Once everything is configured, the end result ends up looking something like this:

  1. Your web browser connects to localhost:9020 (stunnel) and treats it like a proxy that can accept HTTP and/or HTTPS connections.
  2. Once stunnel gets a connection from your browser, it reaches out, through your firewall's proxy/gateway, to establish a TLS session with your remote server. At this point, your client verifies your server's PKI certificate, and vice versa.
  3. Once the TLS session is established with your remote server, stunnel passes along the data coming from your browser, e.g. an HTTP request or an SSL tunnel request, through the local proxy and directly to your server. This channel is encrypted, so your local network can't tell what the data contains, they can only guess by doing traffic analysis.
  4. Once the stunnel instance running on your server starts receiving data, it opens a connection to e.g. localhost:8118, which would be where your HTTP(S) proxy server, in my case Privoxy, is listening.
  5. Privoxy then acts like a normal forwarding HTTP proxy server, and forwards your requests on to the public Internet through the server's ISP.

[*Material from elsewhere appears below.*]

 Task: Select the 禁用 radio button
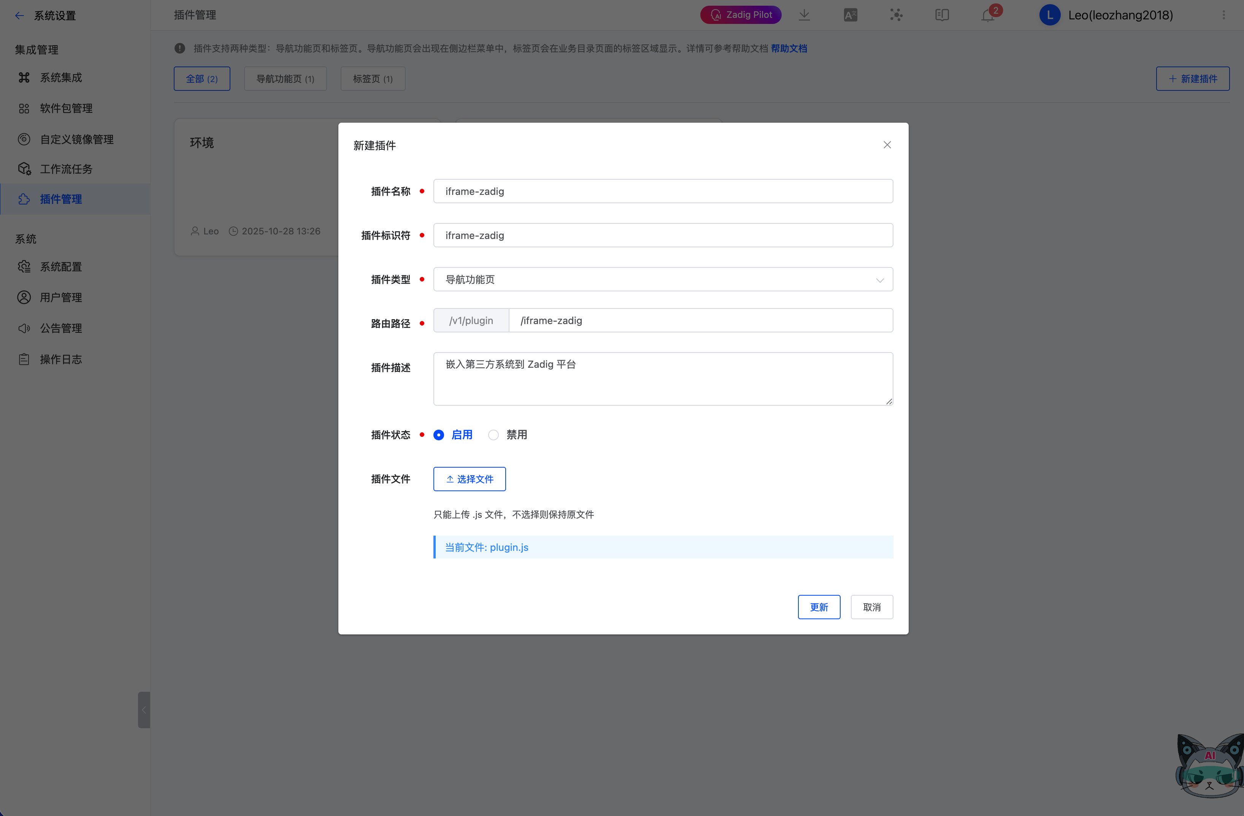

The amount of sockets and buffers involved makes this method very high overhead, especially if you're nesting an SSL connection through the proxy, but it has the advantage that your local network has no way of knowing which sites you're visiting over SSL. I mean, it knows you're visiting your server, but aside from that, it doesn't know if you're visiting Gmail or SuperUser or whatever. And your local gateway has no way of filtering or blocking you.

Solution 2:

I have tried this setup on my local machine, and I can assure that the "restrictive proxy" would get a CONNECT DEBIAN_IP:443 HTTP/1.1, but it will not see any certificate, so I am not sure if this would work.

Let's asume: your Debian has Apache or Squid to do the proxying and an SSH server. On your client PC, you need putty, which is a program that does not need admin privileges to run, not need for installation and could run from a pendrive.

First your Debian:

Make your SSH listen on port 443, just add (or replace your current port) a Port 443 on /etc/ssh/sshd_config and also allow TCP forwarding (add AllowTcpForwarding yes on that file)

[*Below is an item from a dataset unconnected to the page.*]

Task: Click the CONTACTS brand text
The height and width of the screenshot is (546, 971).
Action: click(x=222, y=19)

Configure your Squid or Apache to do proxying. As this is going to be used through an SSH tunnel, it would only need to listen on the loopback interface. In case you use an Apache:

Listen 127.0.0.1:8080
ProxyRequests On
<Proxy *>
  Order deny,allow
</Proxy>

Server done, let's configure your client PC:

On putty, configure your Debian's public IP as Host and 443 as port. Make sure SSH is still selected. Change to the Connection -> Proxy settings, select HTTP and fill your "restrictive proxy" settings. Change to the Connection settings and stablish a keepalive of 30-60. Change to the Connection -> SSH -> Tunnels. On source port stablish 8080, and on Destination, localhost:8080. Leave Local selected and press Add. You shoud see in the space above something like L8080 locahost:8080. Change back to the Session settings, write down a name on the first row of Saved sessions and save all these tedious settings to help restablish the connection on following days.

Now you can try to Open the connection to your Debian. If you see the user prompt, we are just a step from finishing with this. If not... we will have to search for another way.

Now, on Firefox, set localhost at port 8080 as your proxy.

Solution 3:

You're halfway there with setting up a proxy on your server. The other half is SSL on the server, and a local proxy on the client using putty to connect to your SSL-enabled HTTP proxy, and set Firefox to proxy everything to 127.0.0.1.